Don’t be afraid of failure.

You won’t get it right the first time. Only a persistent series of attempts and tests of hypotheses approaching infinity. Do not believe the nice stories about “you sat down, wrote the code in 24 hours, and tomorrow you will be rich”. If it happens, it’s by chance and luck. And if you plan to build your startup on luck, you will quickly fall apart. This topic is worthy of a separate article.

Don’t be afraid to not pay a salary / offer to work for free.

There are plenty of young (and not so young) people around who spend their free time away from their main job on bullshit. They better spend it on your bullshit you call a startup. All you have to do is convince them of that. Paying your friends and relatives is really fucked up. At some point you can start paying a little bit, but do it right, taking into account the value per hour spent. This, too, is a topic for a separate text.

Don’t be afraid to offer to buy a product to customers and get rejected.

The most effective way to figure out if a product is useful to someone you make is to try to sell it. People buy crap every day, transfer money to scammers, and trust MLM schemes. There will always be someone who will buy the very thing your startup produces. 100 rejections and one sale will give you more value than “constantly sawing the product” to some kind.

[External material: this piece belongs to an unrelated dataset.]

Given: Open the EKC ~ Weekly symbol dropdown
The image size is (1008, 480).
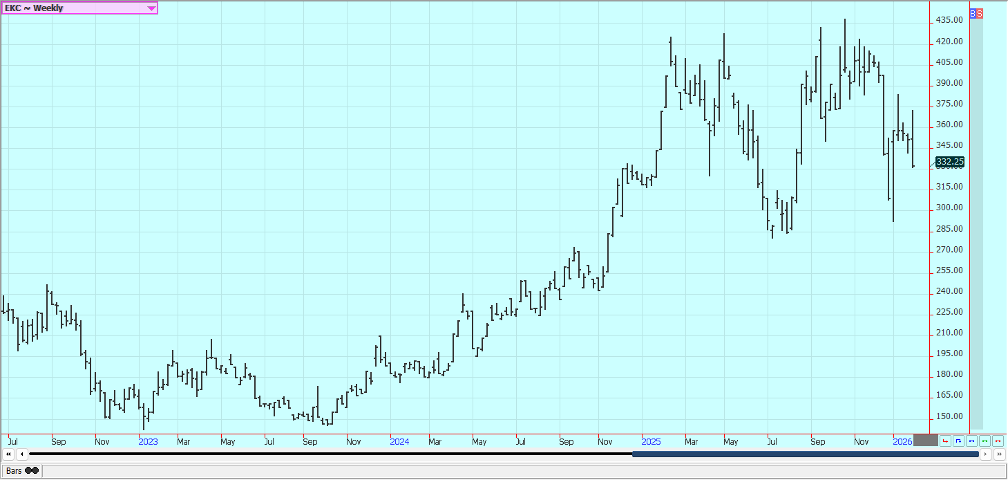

Don’t be afraid of reversals (“pivots”).

A startup should become a business, and business is about money. The product has to be flexible and adapt so that it brings in more revenue, even if it changes it beyond recognition. If the market forces you to start making smart masturbators instead of a smart home system, that’s the way to do it. And you have to treat this product like a child, present it as if you’ve been sick of it all your life and it’s your destiny. If you’re not ready for that – go to work for hire, don’t waste your life fulfilling false dreams. Money should make money, only infobusinessmen, who just make money on you, put other faith in your heads.

Don’t be afraid to admit your mistakes.

Budding startups think it’s important to always be successful and not show your mistakes. The smart ones know that admitting mistakes and conclusions sell you better to investors, just do it right. But the most important thing is to admit mistakes to yourself and to your team. The sooner the better. This teaches you to avoid them in the future and to avoid misunderstandings and the collapse of the project. Many startups fall apart because the founders couldn’t agree, and the culprit is an unwillingness to give in and admit that you’re the bottom.

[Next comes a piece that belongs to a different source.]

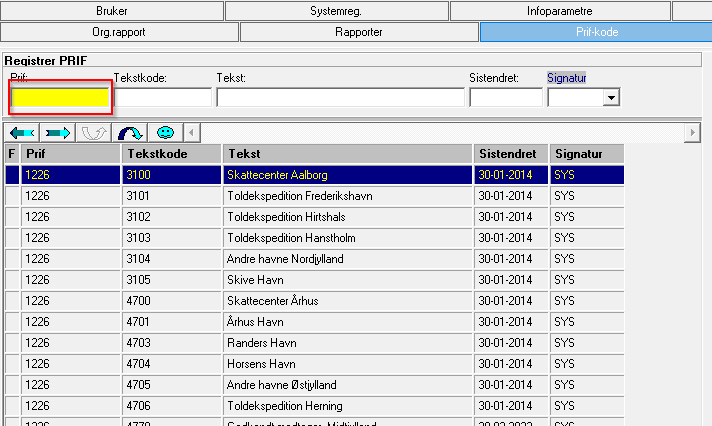Select the Infoparametre tab

tap(560, 11)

Don’t be afraid to optimize.

Most likely there will come a situation where money will not be enough. Your habitual way of life may be in jeopardy, and that may be a reason to drop everything. It’s worse when founders are entrusted with this as a fatal setback and an indicator of their incompetence. It’s not. Shit happens. And you have no idea how budget friendly a person can be for a while. Be smart about optimizing your spending – it’s also an investment in your future. It might even teach you more financial literacy.